Extract:

════════════════

A Performer’s Commitment to Education On Stage and in the Classroom

by Fanny Garcia

Editor

pLAywriting in the city

I barely made it out of the Los Angeles Unified School system. I think my salvation was books. Books provided an escape from a troubled home but also provided the solid foundation that would later support my writing interests. I don’t blame the teachers, although most did ignore the weird and timid girl that I used to be. Mostly I think I just got lost in the huge labyrinth of the LAUSD.  In elementary I was busy learning English as quickly as possible so that I could join the “normal” kids in the regular classes. By the time I was in high school I was behind on the interpersonal skills most kids develop in middle school and my face was deeply imbedded in one book after another. Teachers just didn’t have the time to connect with the “weird” kid that I had become and so I barely graduated high school and dropped out of community college a few years later. Fortunately, I found theater and it got me back to the path I had always wanted to pursue, writing and teaching. Which is why watching Alan Aymie’s solo performance of his life as an LAUSD teacher reminded me about how important it is for artists to teach the next generation. If test scores is the only value of a student, then higher education is out of the question. But this is a myth and Aymie proves this by reminding his audience that everyone learns at a different pace.

The thrice-extended “A Child Left Behind” by Alan Aymie at the Beverly Hills Playhouse and produced by The Katselas Theatre Company is a piece of work that every artist who teaches should see. A few years ago, Aymie was given his second pink slip and later graded by the Los Angeles Times in the much talked about “value added” scoring system that the Times developed to rate teachers based on the outcomes their student’s standardized test scores.

Alan Aymie in “A Child Left Behind”

In his play, Aymie describes the daily challenges that teacher’s face in their classrooms and the pressures of sticking to the standardized testing model of the LAUSD while his students emotional needs begged for interventions that no formulaic teaching systems could provide. While he struggled with underserved youth in his classroom, he was also facing the very real needs of his son who was assessed with Asperger’s Syndrome. These two battles are portrayed brilliantly in the fatherhood metaphor. The LAUSD as a father figure who has failed many students in it’s refusal to adapt a comprehensive and individual teaching strategy for each student and Aymie’s refusal to fail his son. Aymie succeeded in accepting and adapting his son’s his learning needs. LAUSD should follow suit.

════════════════

Given information:
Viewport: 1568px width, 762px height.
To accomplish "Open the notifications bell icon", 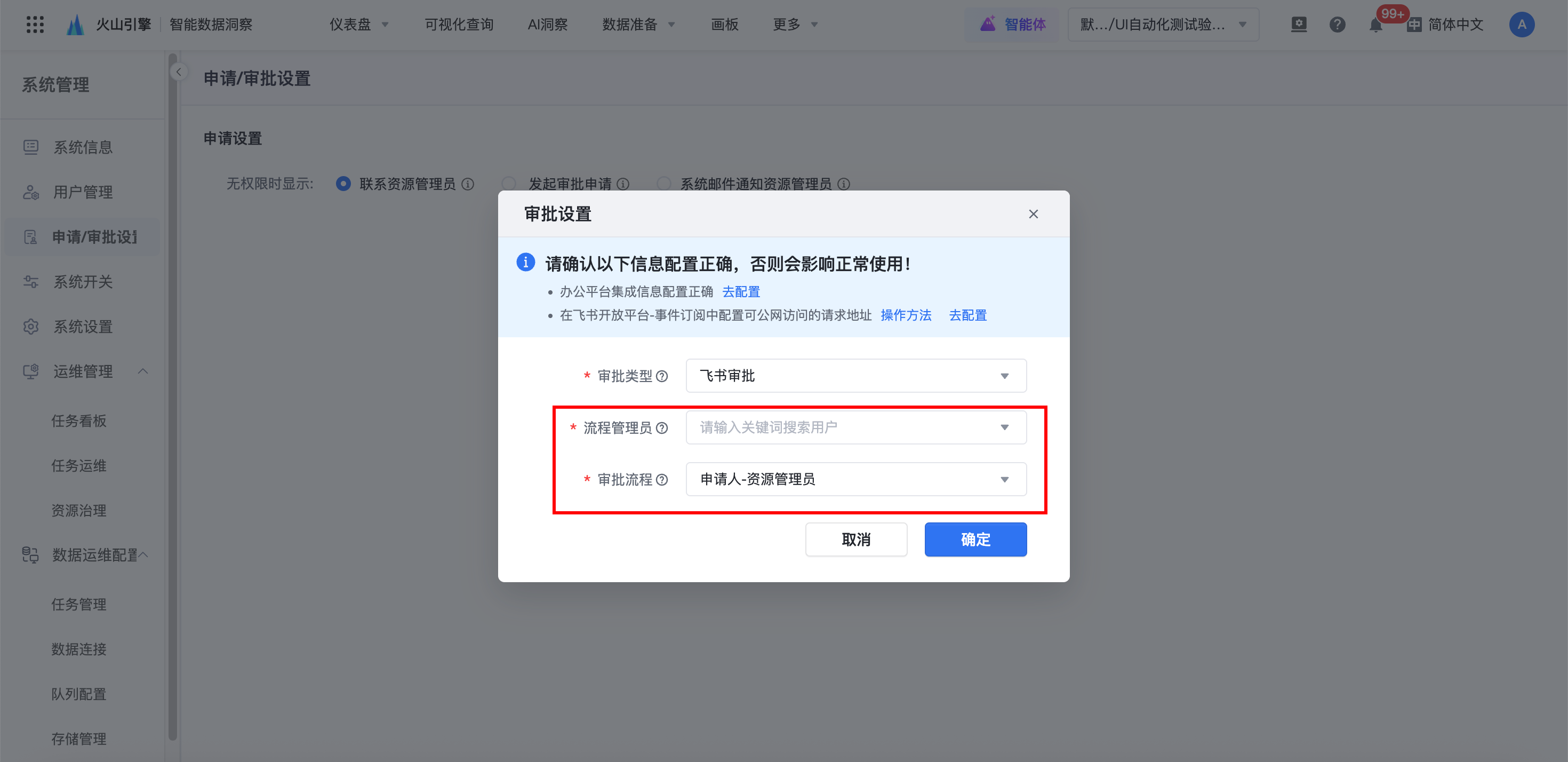I will point(1375,25).
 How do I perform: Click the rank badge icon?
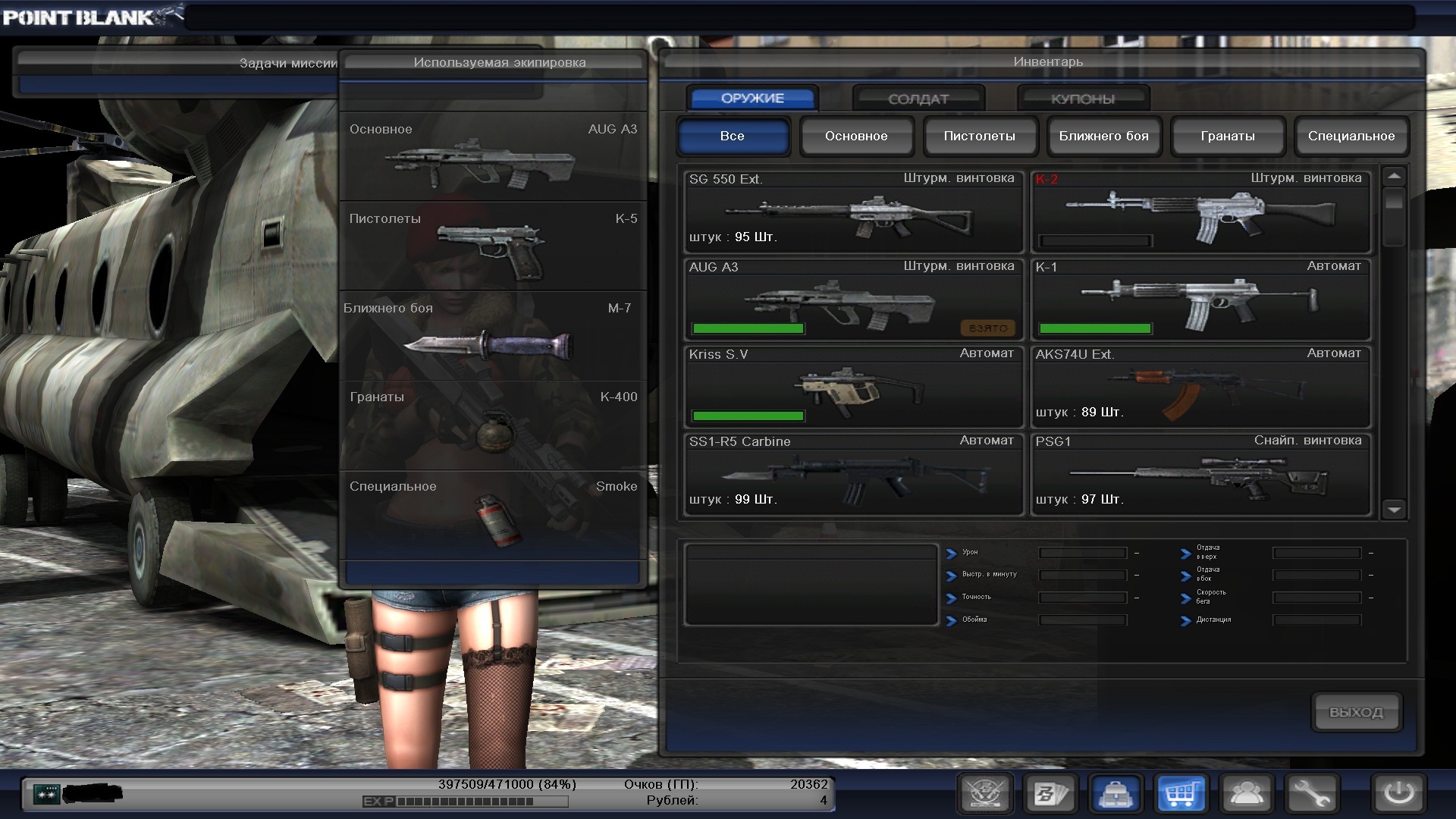[x=46, y=794]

════════════════

What this exercise asks:
1 – In the article about Alan Aymie's solo show, which theater company produced "A Child Left Behind"?
2 – Reproduce verbatim the section of the article about Alan Aymie's solo show that opens with the words containing "In his play, Aymie" and closes with "should follow suit.".

Answers to the problems:
1 – The Katselas Theatre Company.

2 –
In his play, Aymie describes the daily challenges that teacher’s face in their classrooms and the pressures of sticking to the standardized testing model of the LAUSD while his students emotional needs begged for interventions that no formulaic teaching systems could provide. While he struggled with underserved youth in his classroom, he was also facing the very real needs of his son who was assessed with Asperger’s Syndrome. These two battles are portrayed brilliantly in the fatherhood metaphor. The LAUSD as a father figure who has failed many students in it’s refusal to adapt a comprehensive and individual teaching strategy for each student and Aymie’s refusal to fail his son. Aymie succeeded in accepting and adapting his son’s his learning needs. LAUSD should follow suit.